--- Records for this exercise ---
********************

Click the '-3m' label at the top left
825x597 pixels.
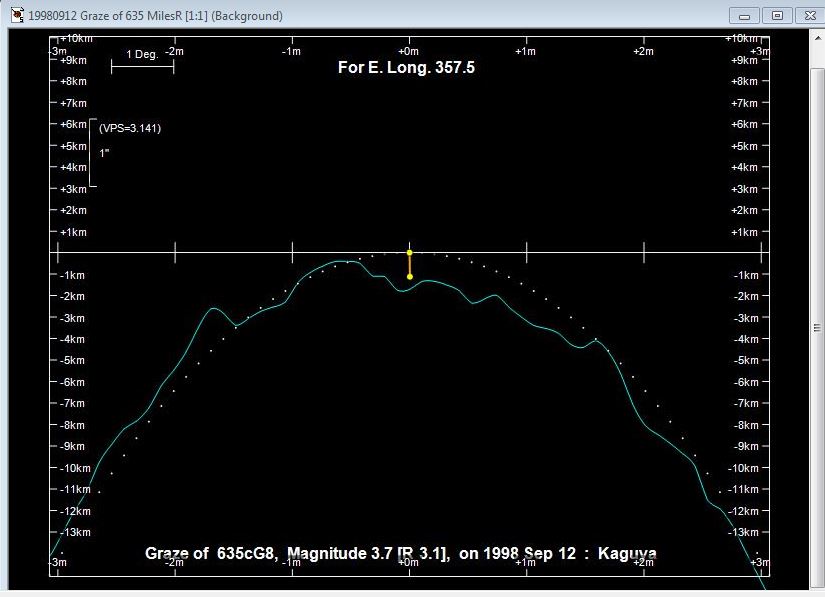(x=58, y=51)
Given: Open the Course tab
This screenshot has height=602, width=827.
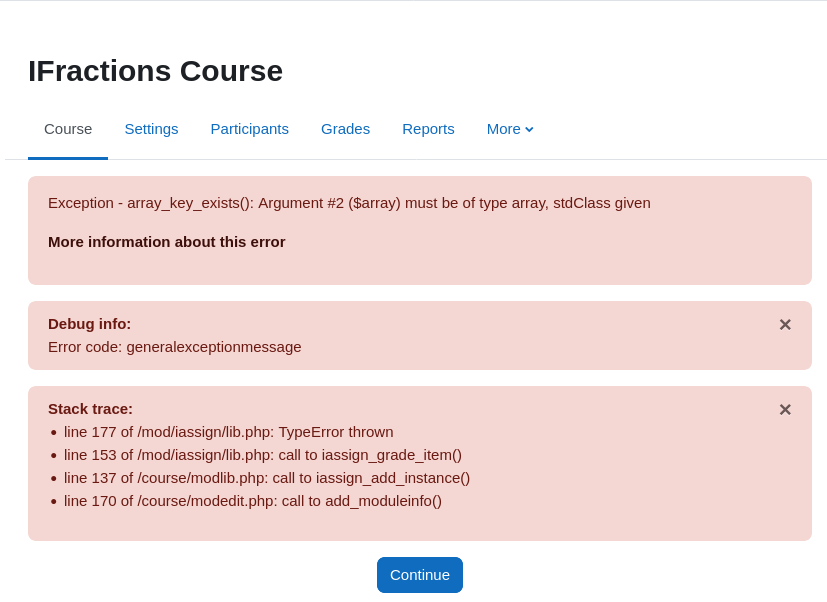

********************

--- Exercise brief ---
Each line above gets copied exactly; leave the pictures out.

--- Result for this task ---
Click the '-3m' label at the top left
825x597 pixels.
(x=58, y=51)
Given: Open the Course tab
This screenshot has height=602, width=827.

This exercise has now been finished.